### The problem
Provide the count of lines below that include the word "dropdown", without any accompanying remarks.

### The data
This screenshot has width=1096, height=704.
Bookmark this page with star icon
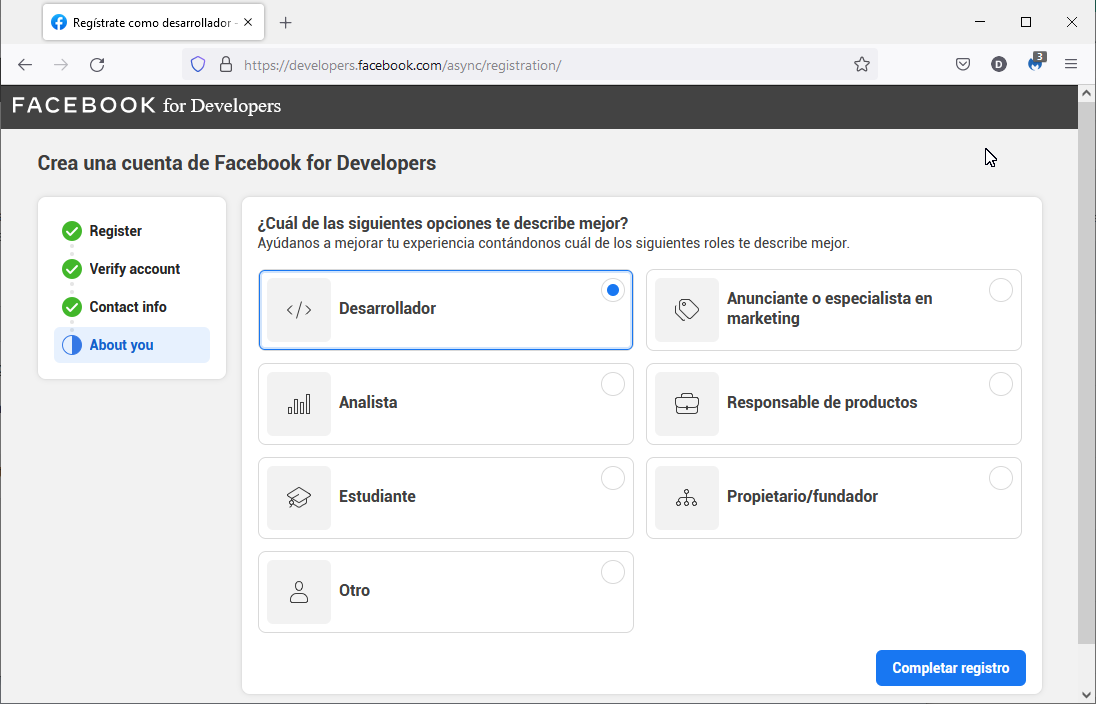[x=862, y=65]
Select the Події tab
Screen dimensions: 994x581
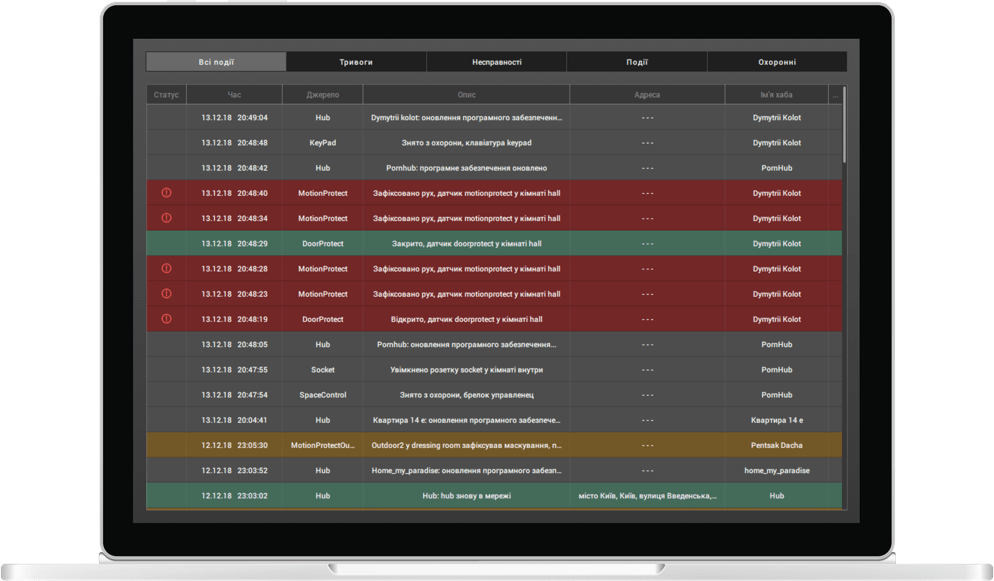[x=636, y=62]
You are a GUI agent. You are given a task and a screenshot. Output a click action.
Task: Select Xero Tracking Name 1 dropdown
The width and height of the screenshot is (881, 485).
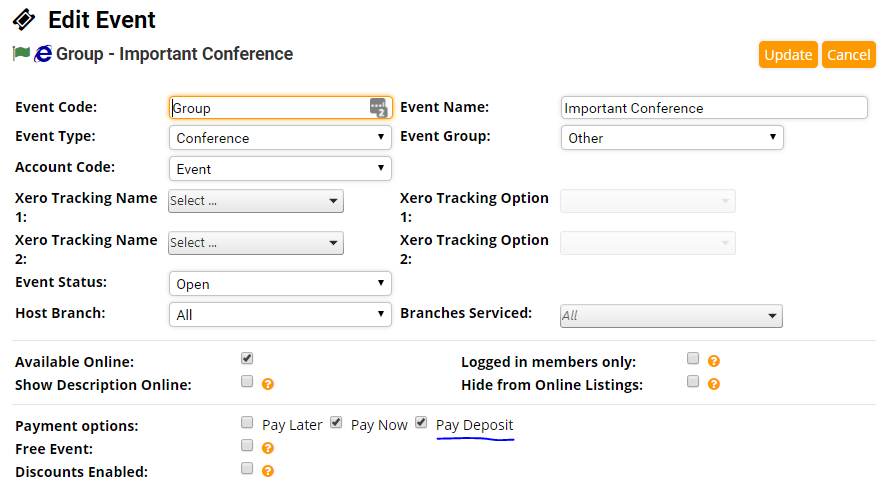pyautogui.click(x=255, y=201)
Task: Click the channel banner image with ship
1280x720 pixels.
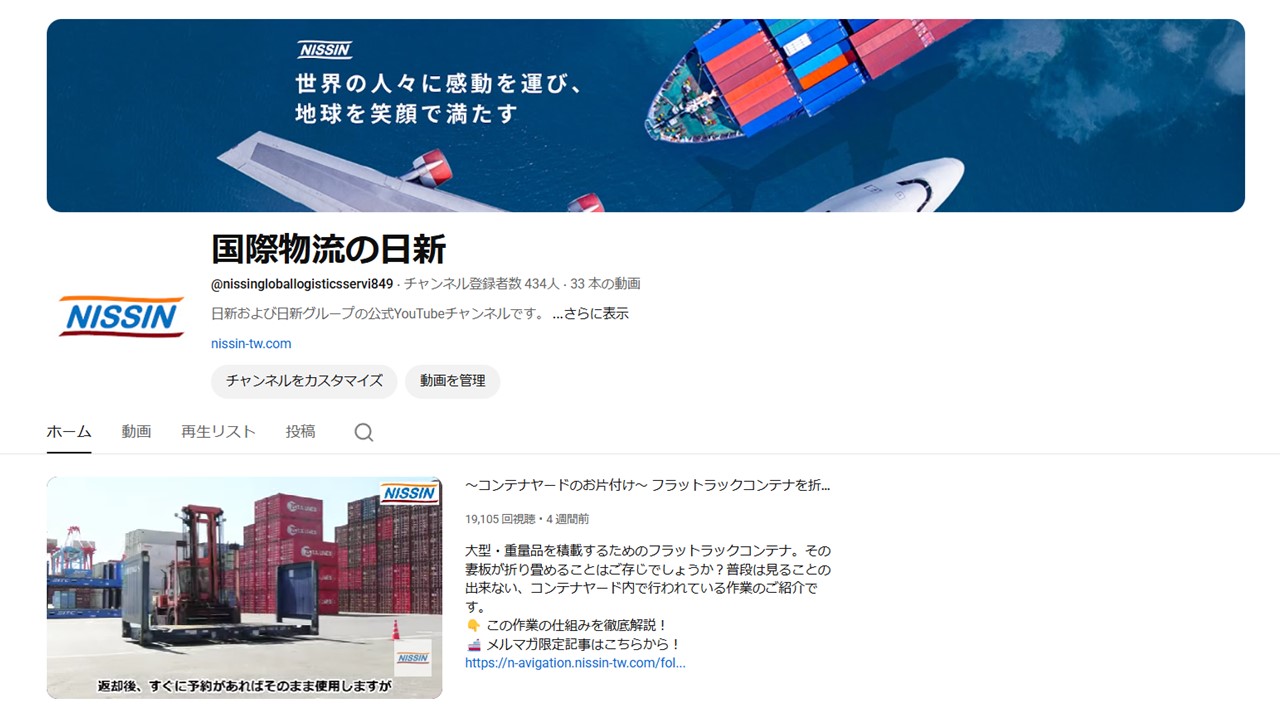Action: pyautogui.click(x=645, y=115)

* * *

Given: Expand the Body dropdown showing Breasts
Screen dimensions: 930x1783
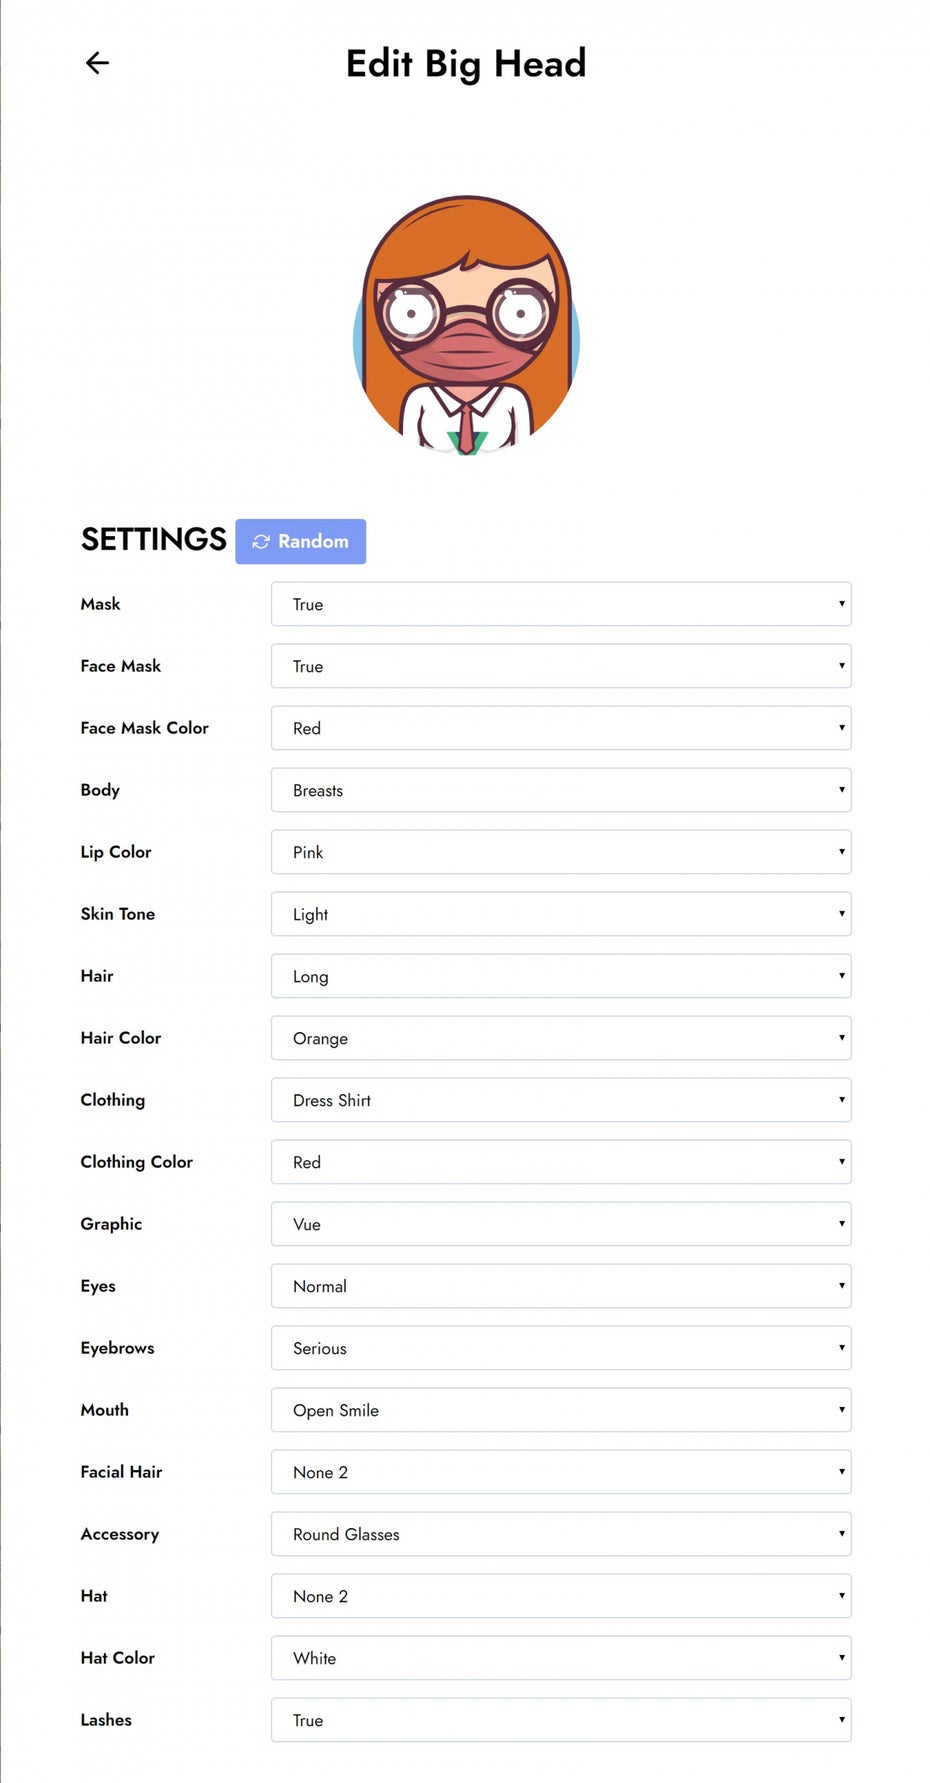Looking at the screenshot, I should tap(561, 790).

### Output below
2